Problem: Repeat the records below word for word and omit each image.

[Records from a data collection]
• • • •

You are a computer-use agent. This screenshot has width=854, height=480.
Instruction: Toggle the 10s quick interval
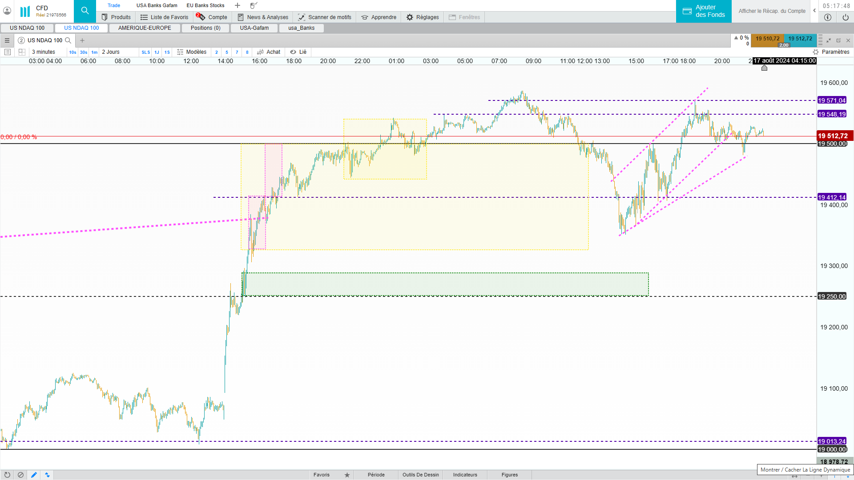[73, 52]
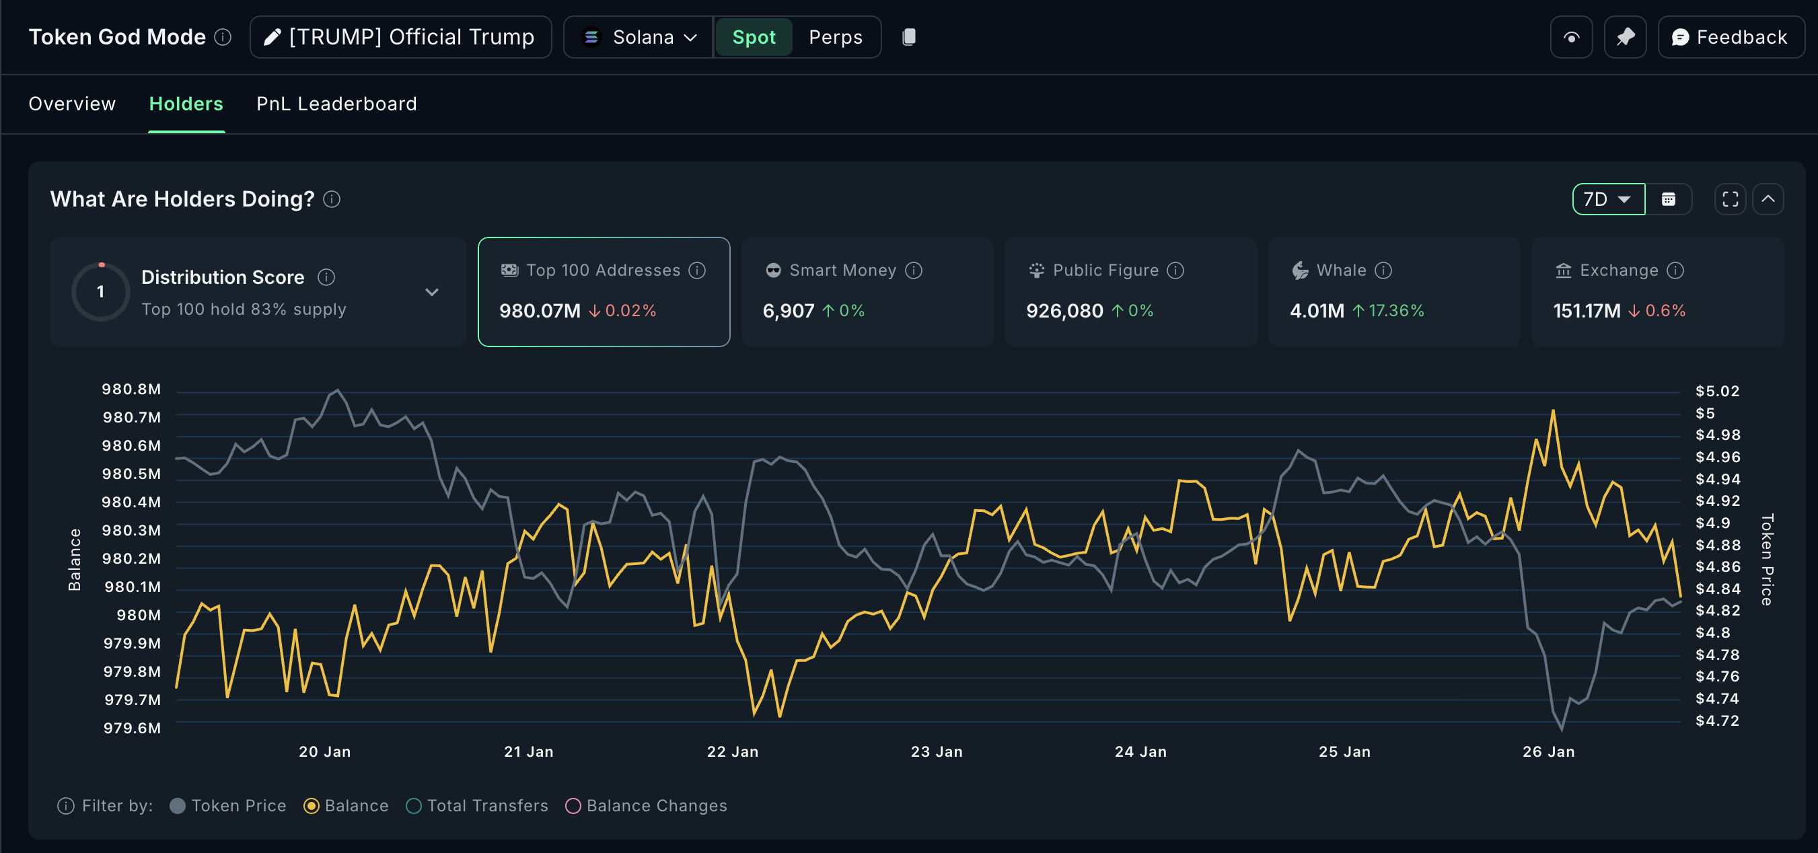Toggle the Balance filter
This screenshot has width=1818, height=853.
click(311, 806)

• • • •

Response:
You are a computer-use agent. This screenshot has width=854, height=480.
Instruction: Toggle the 10s quick interval
[73, 52]
Toggle the Balance filter
This screenshot has width=1818, height=853.
click(311, 806)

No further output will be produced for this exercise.